• _Goal of the exercise_
Reproduction without pictures: print every entry precisely as written.

• _Extracted information_
****************
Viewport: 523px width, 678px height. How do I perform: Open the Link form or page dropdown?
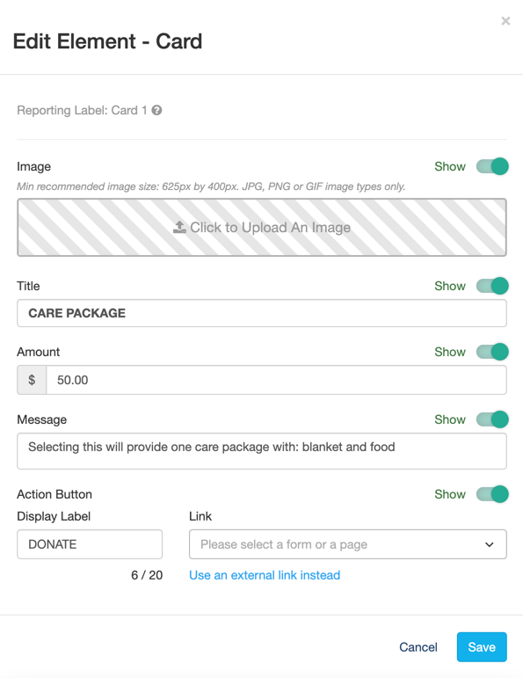(x=347, y=544)
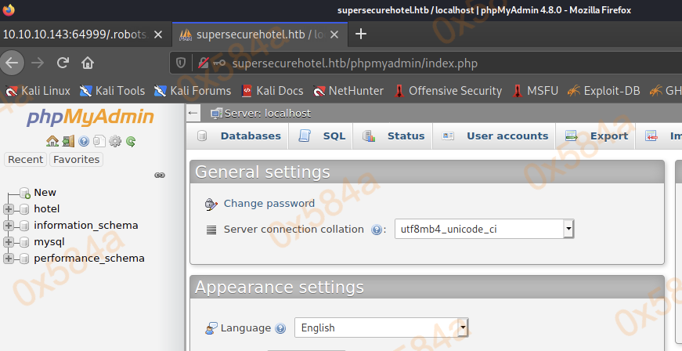Open navigation panel settings gear icon

115,142
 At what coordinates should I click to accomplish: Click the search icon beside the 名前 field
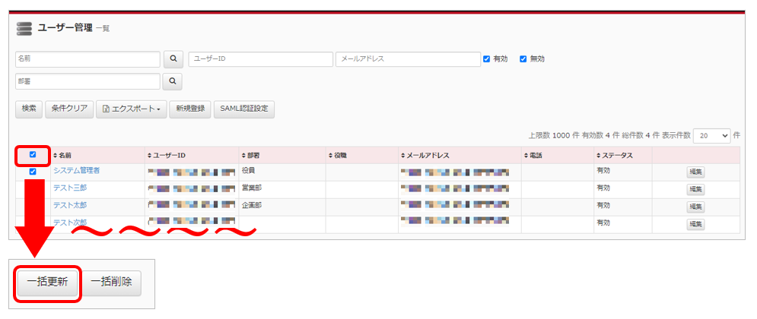(173, 59)
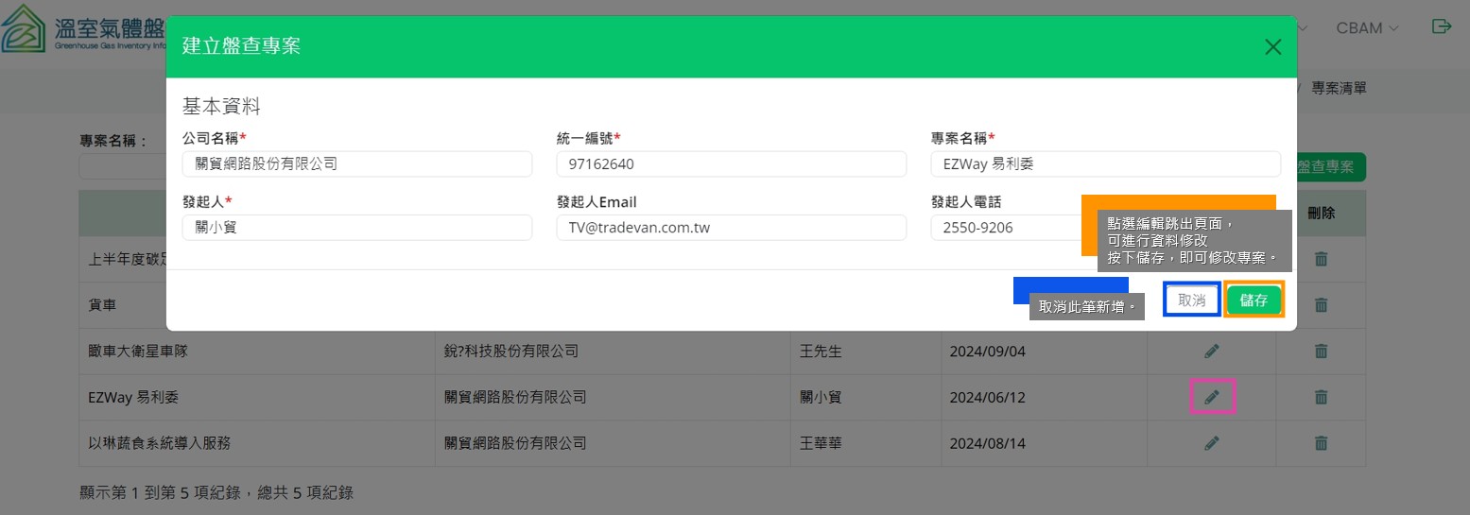Click the 發起人Email input field
Image resolution: width=1470 pixels, height=515 pixels.
click(731, 228)
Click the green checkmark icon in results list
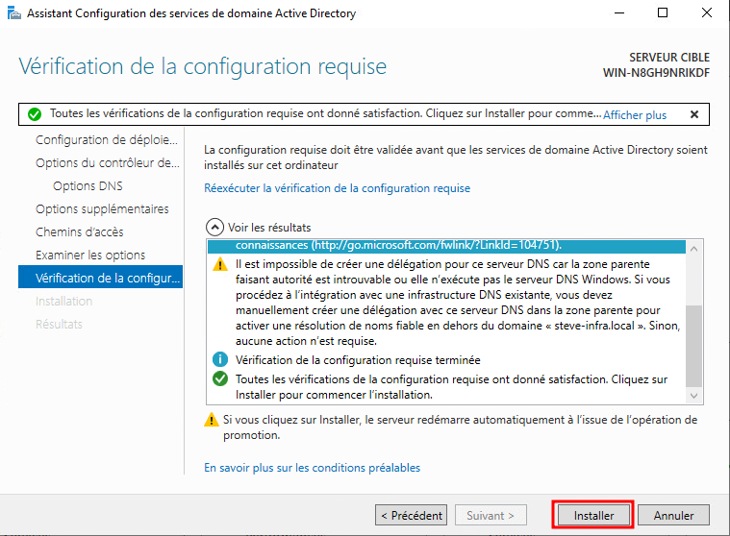Screen dimensions: 730x536 [217, 380]
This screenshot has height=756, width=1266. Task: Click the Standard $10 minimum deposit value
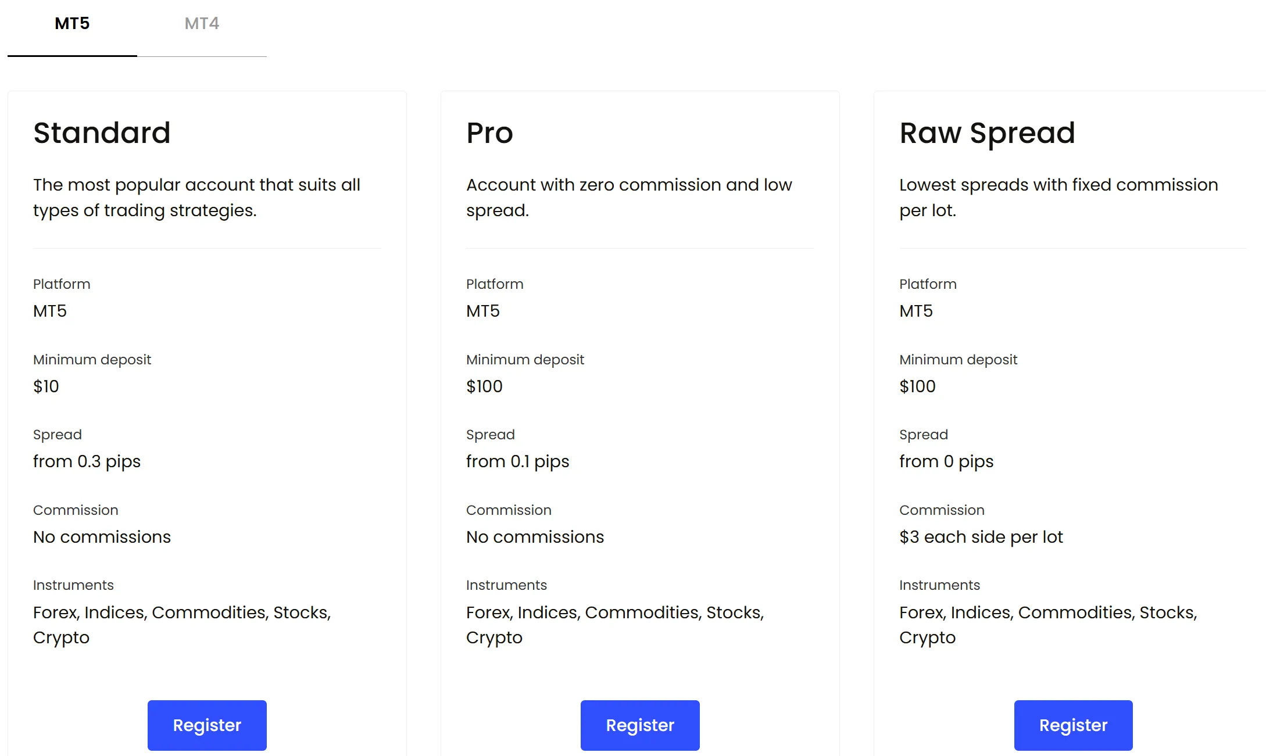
****************
• _Solution to this problem_
Viewport: 523px width, 678px height. How do I perform: Open the Link form or page dropdown?
(x=347, y=544)
Open navigation panel settings gear icon

115,142
 At what coordinates should I click to accomplish: Click the search icon beside the 名前 field
(173, 59)
Click the 發起人Email input field
Image resolution: width=1470 pixels, height=515 pixels.
click(731, 228)
Click the green checkmark icon in results list
Screen dimensions: 730x536 [217, 380]
This screenshot has height=756, width=1266. Task: Click the Standard $10 minimum deposit value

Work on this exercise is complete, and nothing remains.